● Extracted text
[v3] Hierarchical Constant Bandwidth Server

[RFC PATCH v3 09/24] sched/rt: Add {alloc/free}_rt_sched_group

Posted by Yuri Andriaccio 4 months, 1 week ago

From: luca abeni <luca.abeni@santannapisa.it>

Add allocation and deallocation code for rt-cgroups.
Declare dl_server specific functions (no implementation yet), needed by
the allocation code.

Co-developed-by: Alessio Balsini <a.balsini@sssup.it>
Signed-off-by: Alessio Balsini <a.balsini@sssup.it>
Co-developed-by: Andrea Parri <parri.andrea@gmail.com>
Signed-off-by: Andrea Parri <parri.andrea@gmail.com>
Co-developed-by: Yuri Andriaccio <yurand2000@gmail.com>
Signed-off-by: Yuri Andriaccio <yurand2000@gmail.com>
Signed-off-by: luca abeni <luca.abeni@santannapisa.it>
---
 kernel/sched/rt.c | 89 +++++++++++++++++++++++++++++++++++++++++++++++
 1 file changed, 89 insertions(+)

diff --git a/kernel/sched/rt.c b/kernel/sched/rt.c
index 84dbb4853b6..3094f59d0c8 100644
--- a/kernel/sched/rt.c
+++ b/kernel/sched/rt.c
@@ -93,8 +93,43 @@ void unregister_rt_sched_group(struct task_group *tg)
 
 void free_rt_sched_group(struct task_group *tg)
 {
+	int i;
+	unsigned long flags;
+	struct rq *served_rq;
+
 	if (!rt_group_sched_enabled())
 		return;
+
+	if (!tg->dl_se || !tg->rt_rq)
+		return;
+
+	for_each_possible_cpu(i) {
+		if (!tg->dl_se[i] || !tg->rt_rq[i])
+			continue;
+
+		/*
+		 * Shutdown the dl_server and free it
+		 *
+		 * Since the dl timer is going to be cancelled,
+		 * we risk to never decrease the running bw...
+		 * Fix this issue by changing the group runtime
+		 * to 0 immediately before freeing it.
+		 */
+		dl_init_tg(tg->dl_se[i], 0, tg->dl_se[i]->dl_period);
+
+		raw_spin_rq_lock_irqsave(cpu_rq(i), flags);
+		BUG_ON(tg->rt_rq[i]->rt_nr_running);
+		hrtimer_cancel(&tg->dl_se[i]->dl_timer);
+		raw_spin_rq_unlock_irqrestore(cpu_rq(i), flags);
+		kfree(tg->dl_se[i]);
+
+		/* Free the local per-cpu runqueue */
+		served_rq = container_of(tg->rt_rq[i], struct rq, rt);
+		kfree(served_rq);
+	}
+
+	kfree(tg->rt_rq);
+	kfree(tg->dl_se);
 }
 
 void init_tg_rt_entry(struct task_group *tg, struct rq *served_rq,
@@ -109,11 +144,65 @@ void init_tg_rt_entry(struct task_group *tg, struct rq *served_rq,
 	tg->dl_se[cpu] = dl_se;
 }
 
+static bool rt_server_has_tasks(struct sched_dl_entity *dl_se)

● Data shown
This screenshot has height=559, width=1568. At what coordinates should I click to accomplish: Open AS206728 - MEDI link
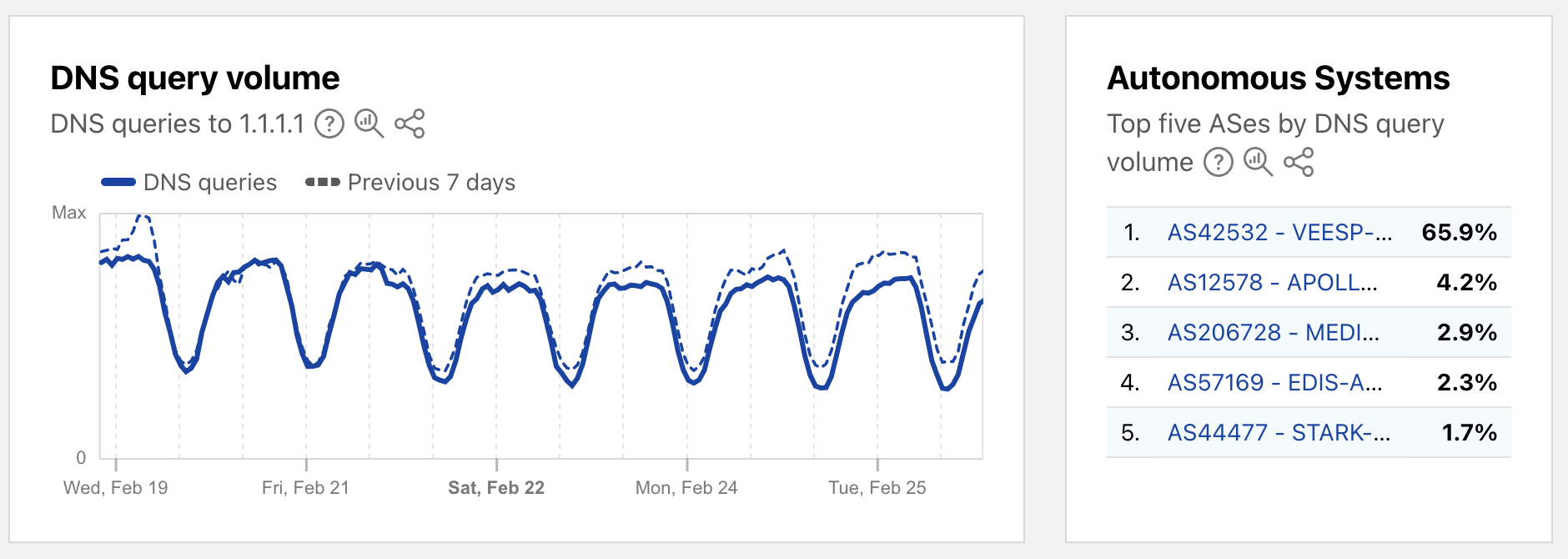pos(1273,332)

● Actions to take
A – Reproduce the stretch of the sched/rt patch from "Co-developed-by: Alessio Balsini" through "changed, 89 insertions(+)".
B – What are all the distinct email addresses in the sched/rt patch?
C – Resume the sched/rt patch immediately after its last line shown.

● Responses for each task
A –
Co-developed-by: Alessio Balsini <a.balsini@sssup.it>
Signed-off-by: Alessio Balsini <a.balsini@sssup.it>
Co-developed-by: Andrea Parri <parri.andrea@gmail.com>
Signed-off-by: Andrea Parri <parri.andrea@gmail.com>
Co-developed-by: Yuri Andriaccio <yurand2000@gmail.com>
Signed-off-by: Yuri Andriaccio <yurand2000@gmail.com>
Signed-off-by: luca abeni <luca.abeni@santannapisa.it>
---
 kernel/sched/rt.c | 89 +++++++++++++++++++++++++++++++++++++++++++++++
 1 file changed, 89 insertions(+)

B –
luca.abeni@santannapisa.it
a.balsini@sssup.it
parri.andrea@gmail.com
yurand2000@gmail.com

C –
+{
+	return false;
+}
+
+static struct task_struct *rt_server_pick(struct sched_dl_entity *dl_se)
+{
+	return NULL;
+}
+
 int alloc_rt_sched_group(struct task_group *tg, struct task_group *parent)
 {
+	struct rq *s_rq;
+	struct sched_dl_entity *dl_se;
+	int i;
+
 	if (!rt_group_sched_enabled())
 		return 1;
 
+	tg->rt_rq = kcalloc(nr_cpu_ids, sizeof(struct rt_rq *), GFP_KERNEL);
+	if (!tg->rt_rq)
+		return 0;
+
+	tg->dl_se = kcalloc(nr_cpu_ids, sizeof(dl_se), GFP_KERNEL);
+	if (!tg->dl_se) {
+		kfree(tg->rt_rq);
+		tg->rt_rq = NULL;
+		return 0;
+	}
+
+	init_dl_bandwidth(&tg->dl_bandwidth, 0, 0);
+
+	for_each_possible_cpu(i) {
+		s_rq = kzalloc_node(sizeof(struct rq),
+				     GFP_KERNEL, cpu_to_node(i));
+		if (!s_rq)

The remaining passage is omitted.